> _Görev a_
Metin parçasının ardından gelen kayıtların satırlarını, boş satırları atlayarak "Sıra" ve "Kayıt Satırı" sütunlarından oluşan bir Markdown tablosu olarak düzenle. Resimleri tabloya alma.

> _Metin Parçası_
===============

Bu antlaşma ile Orta Doğu haritası adeta yeniden çizilerek paylaşılmaktaydı. Antlaşmanın maddeleri oldukça ağırdır ve Osmanlı Devleti’ni ortadan kaldırmak için hazırlanmıştır.

İstanbul ve civarından oluşan küçük bir bölge ile Orta Anadolu’nun küçük bir kısmı Kastamonu kıyılarına kadar Türklere bırakılıyordu. Rumeli ve Boğazlar İtilâf Devletleri’nin işgaline bırakılmakla birlikte Boğazların trafiğe açık olması ve karma bir komisyon tarafından yöneltilmesi kararlaştırılmıştır. Doğu Anadolu’da ise Kürdistan ve Ermenistan devleti kuruluyordu. Bu devletlerin sınırlarını ABD çizecek ve Ermenistan 20 yıl ABD mandası altında bulunacaktı. Arabistan Osmanlı Devleti’nden ayrılacak ve müttefiklerin isteklerine terk edilecekti. Müttefikler tarafından daha önce işgal edilen yerler, Fransa, İtalya ve İngiltere’de kalıyordu. Azınlıklar, Osmanlı Devleti’nde eşit haklara sahip olacak ve Meclis’te temsil edileceklerdi. Kapitülasyonlar yürürlükte kalıyordu. Devletin askerî ve maddî işleri kontrol altına alınıyordu. Sadece iç güvenliği sağlamak üzere 50.000 kişilik askeri güç dışında silahlı kuvveti olmayacaktı. Liman ve demir yolları uluslararası bir komisyona bırakılıyordu. Ayrıca Osmanlı Devleti savaş tazminatı ödeyecekti. Kendi aralarında paylaşamadıklarından İstanbul Osmanlı Devleti’nde kalacaktı. İzmir’in yönetimi Yunanlılara bırakılmıştır. Bunlara ek olarak da savaşa girmiş ve idarî kademelerde bulunmuş Türk vatandaşları savaş suçlusu olarak yargılanacaktı.

===============

> _Girdi Satırları_
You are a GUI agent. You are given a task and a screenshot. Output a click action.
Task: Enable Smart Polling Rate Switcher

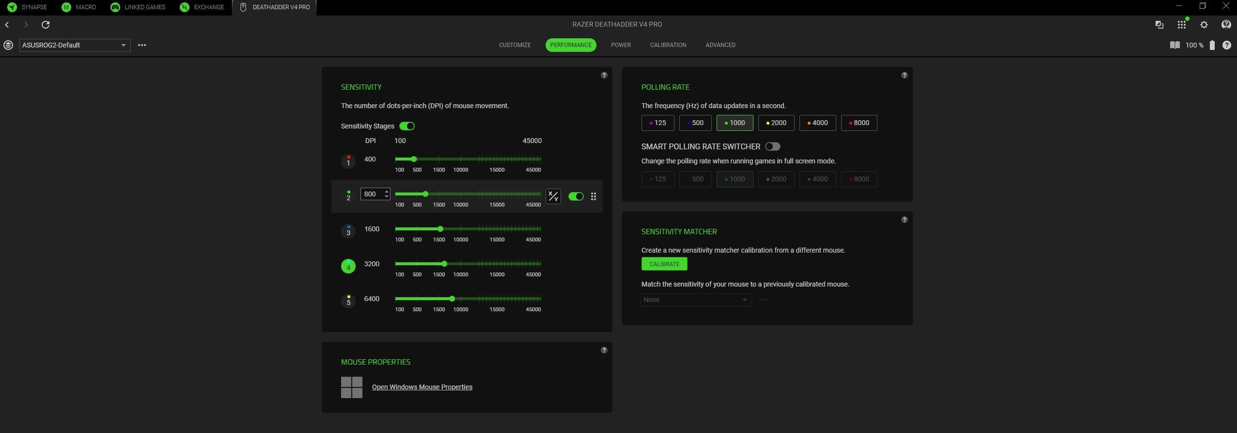coord(772,146)
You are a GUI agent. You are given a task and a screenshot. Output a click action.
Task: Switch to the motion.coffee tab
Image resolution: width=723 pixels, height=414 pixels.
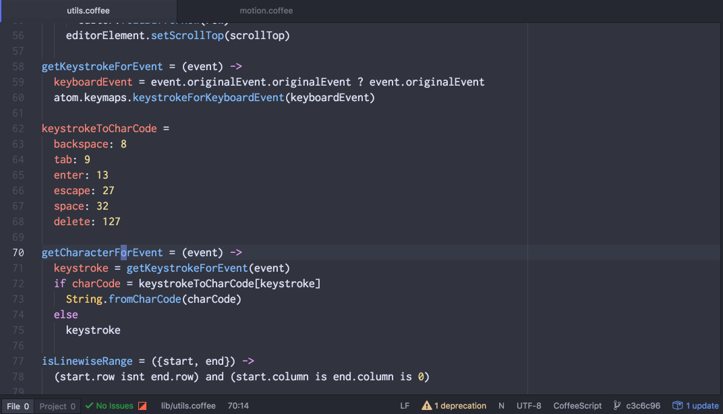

===============

> _Görev b_
Metin parçasına göre Osmanlı Devleti'nin iç güvenliği sağlamak için elinde tutabileceği askeri güç kaç kişilik olacaktı?

> _Doğru Çıktı a_
| Sıra | Kayıt Satırı |
|---|---|
| 1 | You are a GUI agent. You are given a task and a screenshot. Output a click action. |
| 2 | Task: Enable Smart Polling Rate Switcher |
| 3 | coord(772,146) |
| 4 | You are a GUI agent. You are given a task and a screenshot. Output a click action. |
| 5 | Task: Switch to the motion.coffee tab |
| 6 | Image resolution: width=723 pixels, height=414 pixels. |

> _Doğru Çıktı b_
50.000 kişilik.